TASK INSTRUCTIONS> Below are the records; return every line from the one that contains "Task: Collapse the Favorites tree node" to the last, exactly, skipping the pictures.

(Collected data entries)
————

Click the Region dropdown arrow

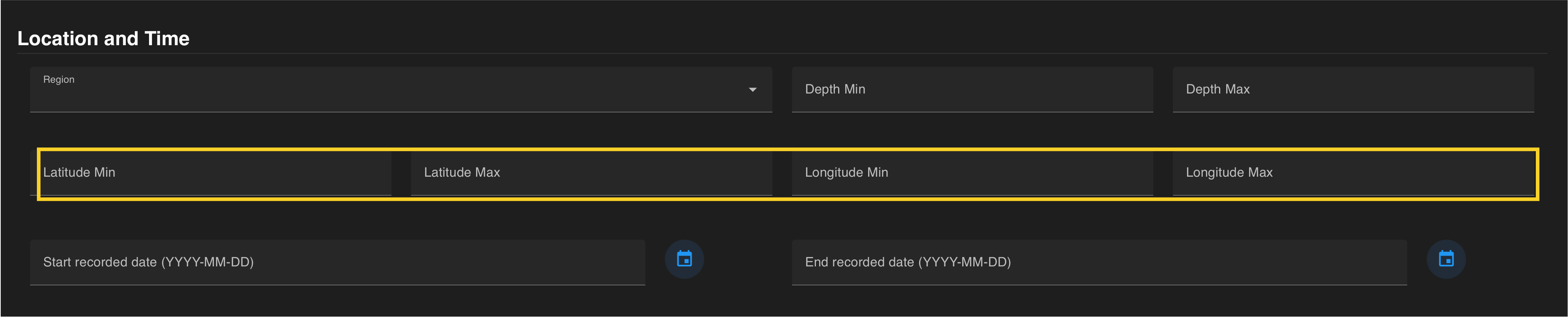[752, 90]
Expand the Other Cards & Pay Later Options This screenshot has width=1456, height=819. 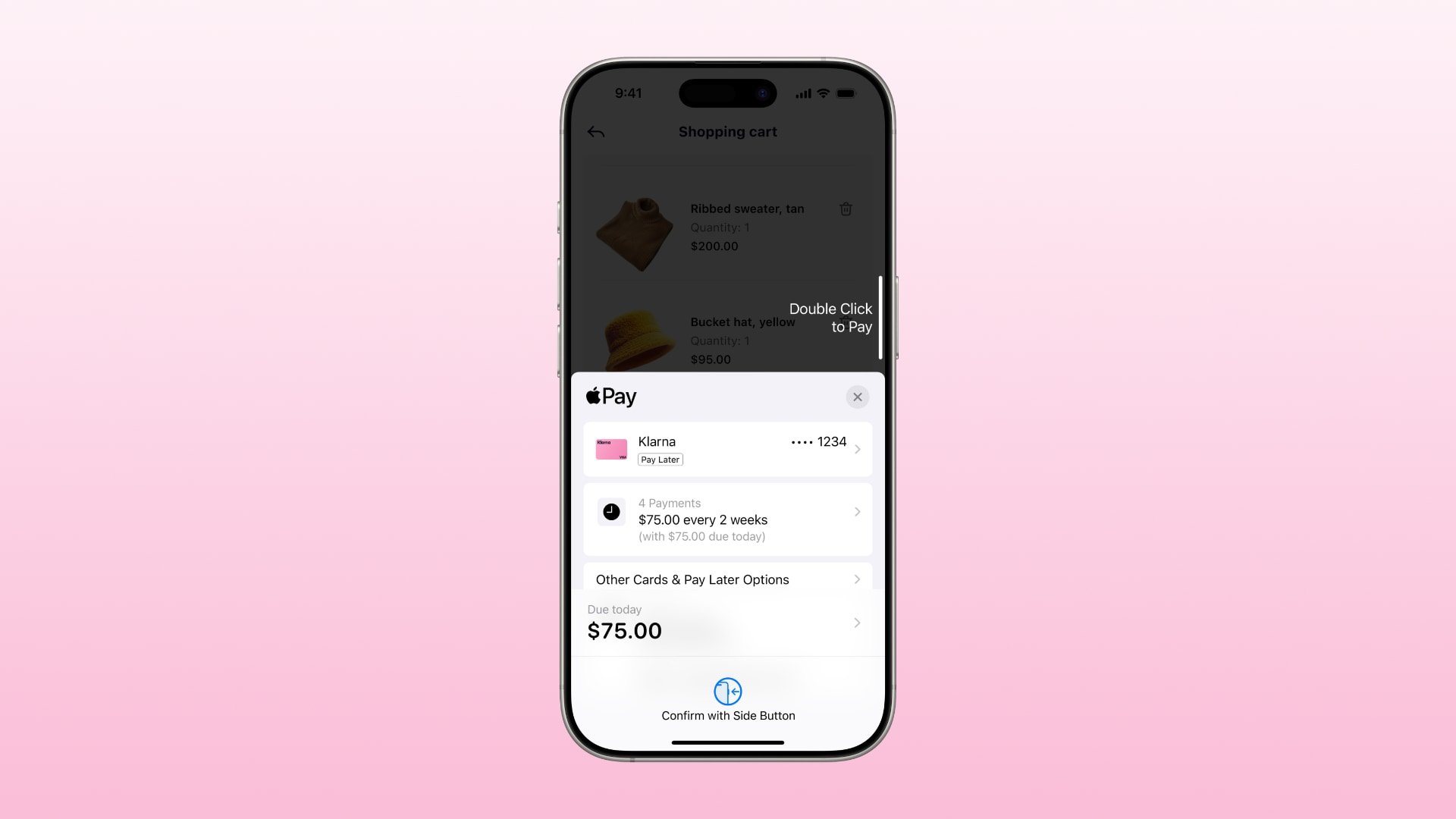(728, 579)
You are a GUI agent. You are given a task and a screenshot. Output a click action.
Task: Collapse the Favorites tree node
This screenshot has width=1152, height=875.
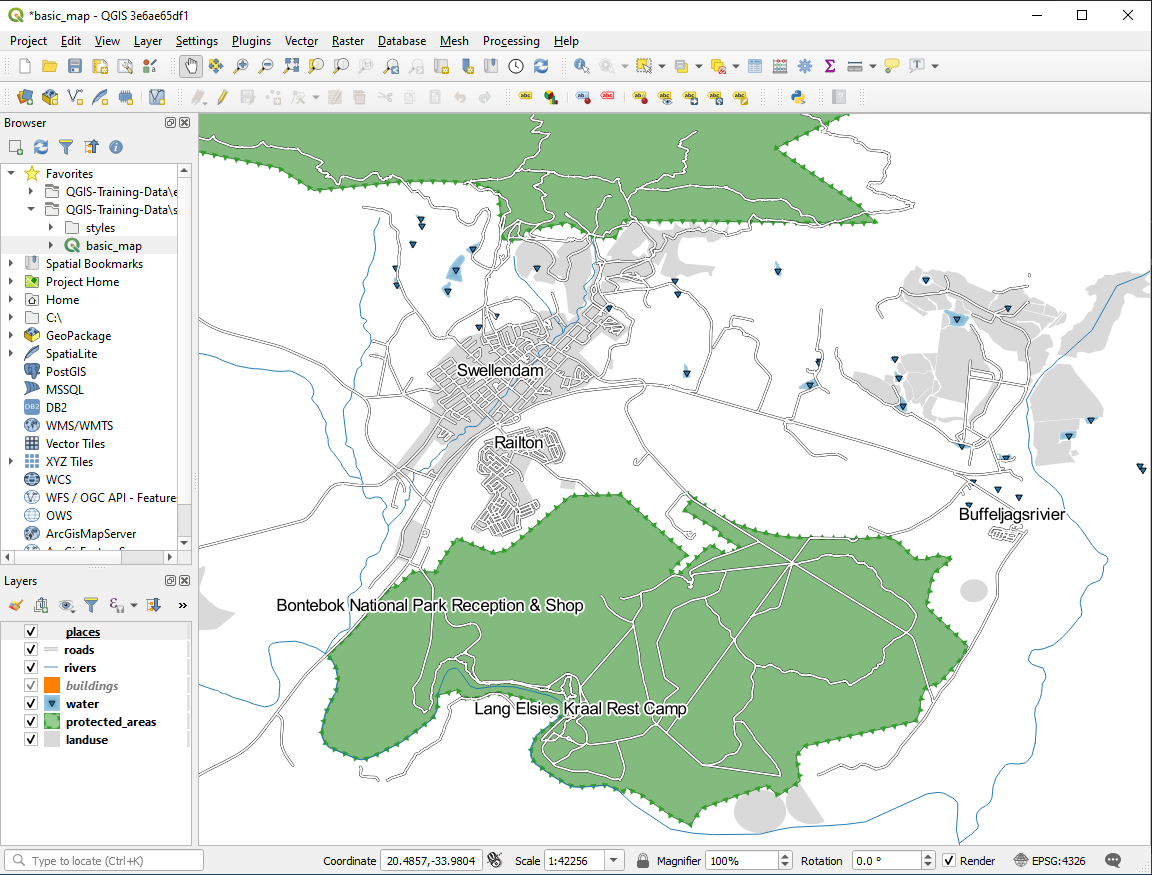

————

SOLUTION FOR THIS TASK>
Task: Collapse the Favorites tree node
This screenshot has width=1152, height=875.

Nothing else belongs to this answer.